Ecuador:

Reflections on the Constituent Assembly

En Marcha

If there is a textbook example of how neo-liberalism can destroy a country. it is Ecuador. Over the last decade five presidents have attempted to stabilise the economy and ease the restless masses. But the economic crisis just deepens. In January of 2000 the Confederation of Indigenous Nationalities of Ecuador and other groups called for a mobilisation of the country’s indigenous population to protest the dollarisation of the economy, the policies of privatisation and other aspects of neo-liberalism. Tens of thousands took to the streets of the capital, Quito, and were joined by many workers and even disgruntled members of the military. The protest became an uprising and the government of Eduardo Mahuad was overthrown and replaced by a three-man revolutionary committee. The popular government lasted a little more than a day but brought to the world stage the gravity of the consequences of the policies imposed by the US and its hit-men in the IMF/World Bank.

Today president Rafael Correa, who defines himself as a socialist, is attempting to continue that revolution by carrying out his campaign promise to celebrate a Constitutional Assembly in order to create a new republic in which the working masses would have more representation and a greater share of the wealth. In last year’s elections Correa easily defeated his opponent, the richest man in the country, but is now encountering resistance by Ecuador’s ruling elite to his project of empowering the masses. But that elite apparently is not aware that the Constituent Assembly may just be the last opportunity for peaceful change that the country’s poor and working people will grant them.

Daniel Vila

We revolutionaries are clear that the class struggle will be reflected within the Native, Sovereign and Popular Constituent Assembly, where the lackeys of imperialism and the big financial, exporting, industrial and commercial bourgeoisie on the one hand; and the proletariat, the working classes and the exploited, on the other hand will try to make use of a new Political Constitution, starting from completely antagonistic premises.

The representatives of the ruling classes will go to the Assembly under the slogan of perpetuating the status quo, and thus continuing to enjoying the illegal and immoral wealth that they have now. They will defend sacrosanct private property tooth and nail; they will try to continue totally controlling the means of production. On the other hand, we the representatives of the working classes will take up this new challenge understanding that it is part of the social process that Ecuador is experiencing; where the idea of radical, urgent and necessary change is catching on more and more in the hearts and minds of the masses who, although they do not yet see the revolution as the only way out of the crisis, they understand that things are not going well as they are.

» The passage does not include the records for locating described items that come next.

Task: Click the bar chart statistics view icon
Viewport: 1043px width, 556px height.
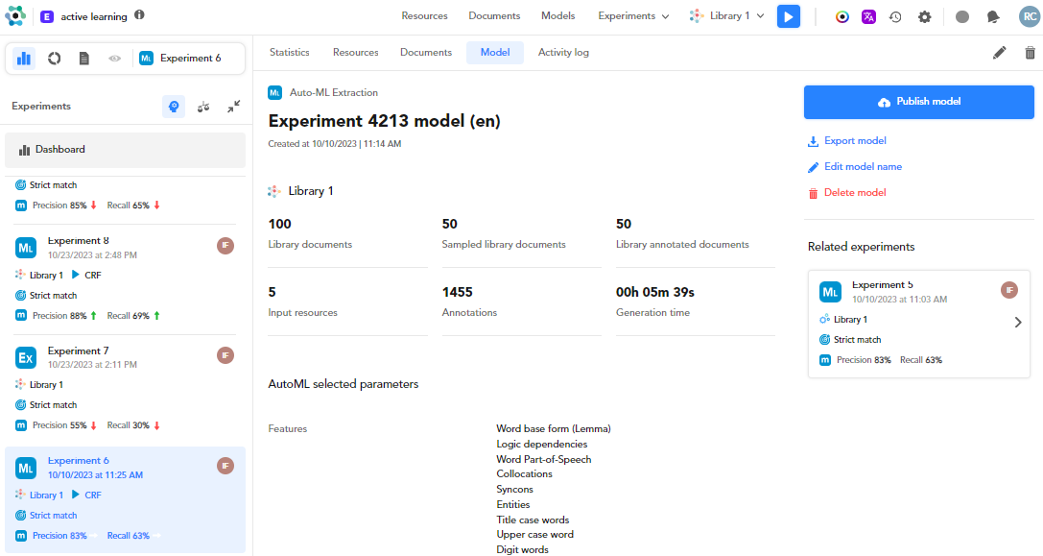Action: pos(24,59)

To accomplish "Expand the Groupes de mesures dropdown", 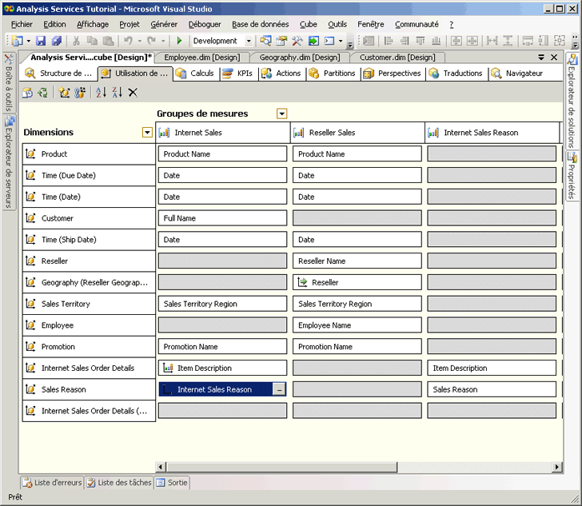I will [281, 114].
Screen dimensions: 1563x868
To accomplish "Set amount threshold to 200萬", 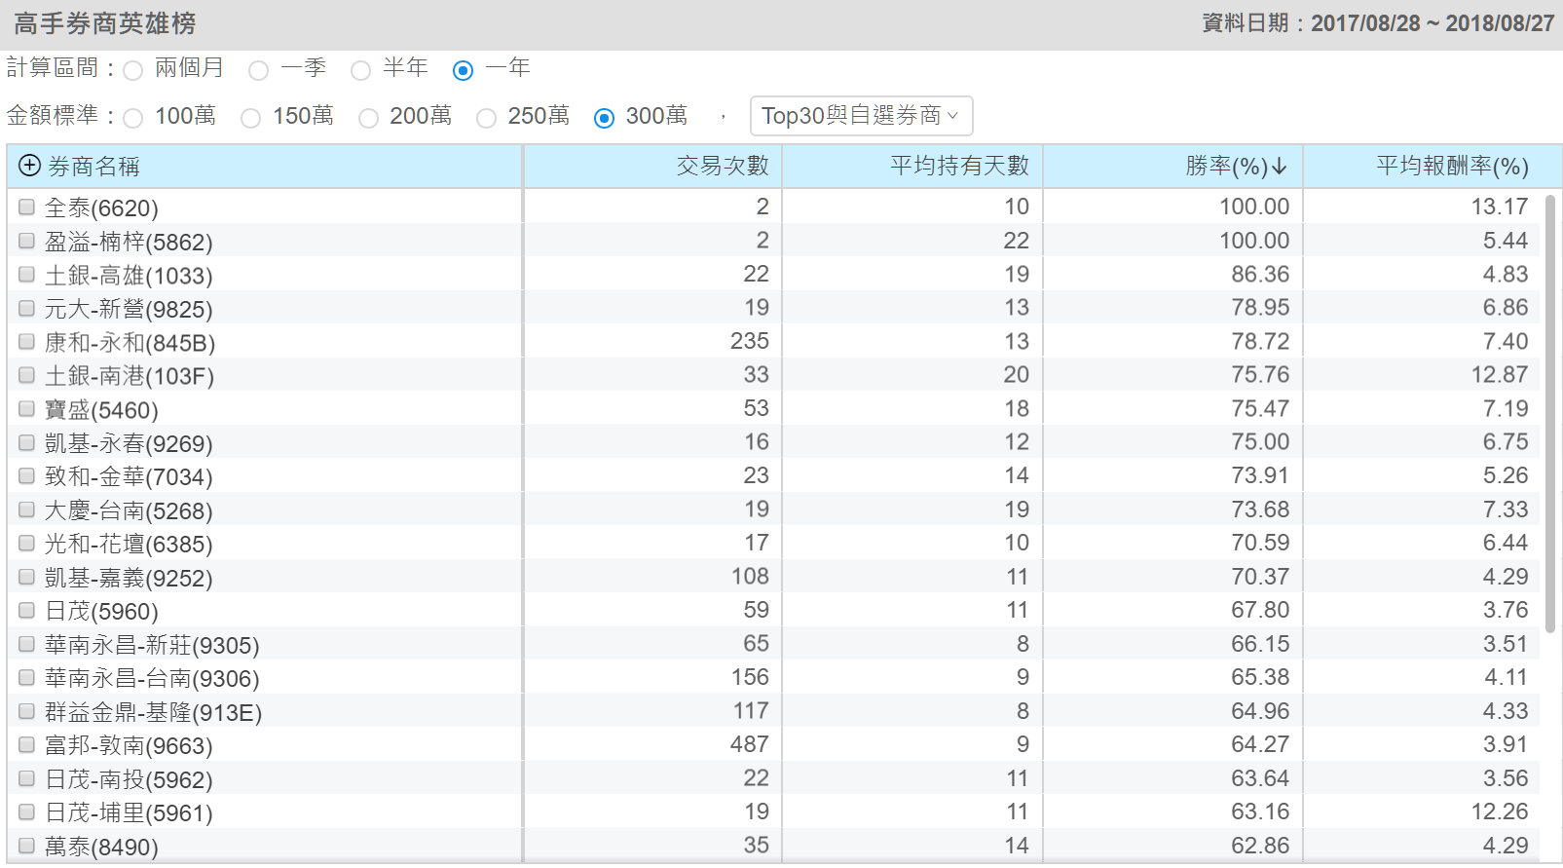I will point(368,118).
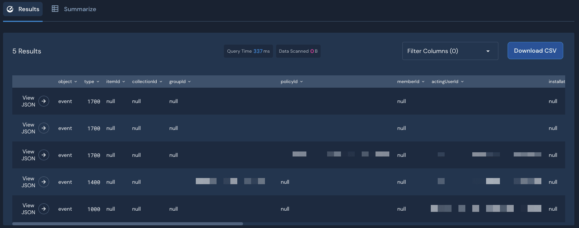Click the arrow icon in the type 1000 row

[x=43, y=209]
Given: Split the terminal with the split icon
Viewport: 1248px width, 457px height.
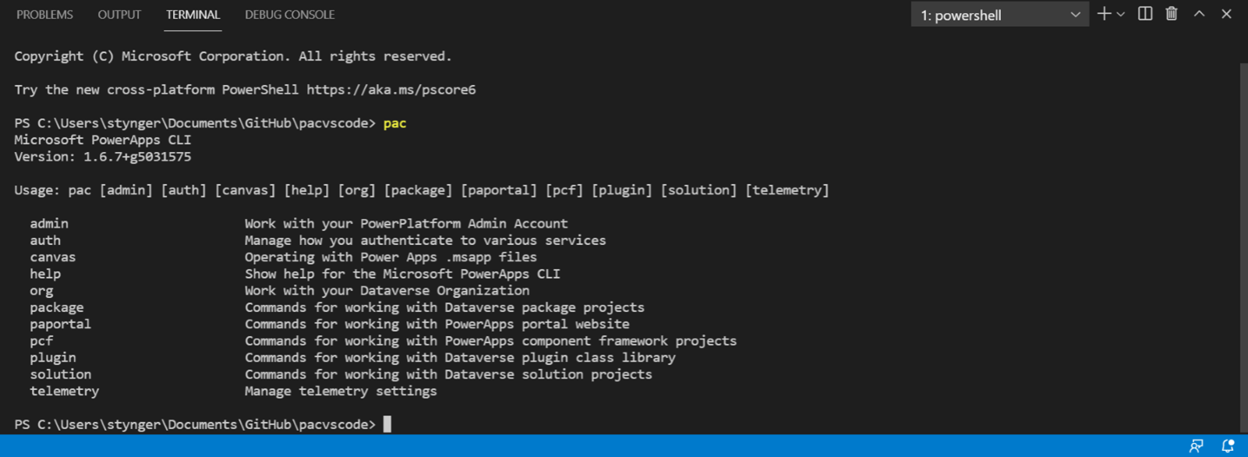Looking at the screenshot, I should coord(1145,14).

The simple fact that in the forums, plazas, markets, streets, buses, etc., there is an awareness of what happens every day on the national scene is a political blow for the bourgeoisie. Precisely popular participation in political life, this increase in the interest of our peoples in this discussion gives us an opportunity of spreading the proposals of the revolutionary left.

We do not blindly believe in the Constituent Assembly, since it will be convoked according to the existing legal norms, whose reason for existence is to guarantee the permanence of the rich in power; but that does not frighten us and again we will contend with the bourgeoisie and all its apparatus of power and corruption.

The Assembly is not everything, the structural problems (poverty, corruption, ignorance, illness, delinquency, alcoholism, migration, violence, discrimination, destruction of the ecosystem) are natural products of the capitalist system that rules in our society; they will continue to exist.

We revolutionaries should be sure of what we can do, acting correctly, to accelerate the process of social and national liberation; therefore it is opportune to reaffirm now the proposals that we have, related to all the spheres of life (economic, social, political, cultural, educational, gender, environmental, etc.) to transform Ecuador.

In effect, Plan A of the bourgeoisie is to play with legalisms, constitutional interpretations, manoeuvres and proposals among all their political parties as they are doing now; but we do not doubt for a moment that Nebot, Gutierrez and Noboa, are willing to set in motion Plan B, which consists in economic destabilisation, boycott of public services, manipulation of various sectors that are close to them and disinformation campaigns, with the aim of creating chaos and blaming this on the changes that are coming. To preserve their power, the ruling classes know no limits; therefore we should be prepared, when the time comes, to confront them in whatever battleground is necessary, leading the peoples of Ecuador in the decisive battles, which will define true social and national emancipation.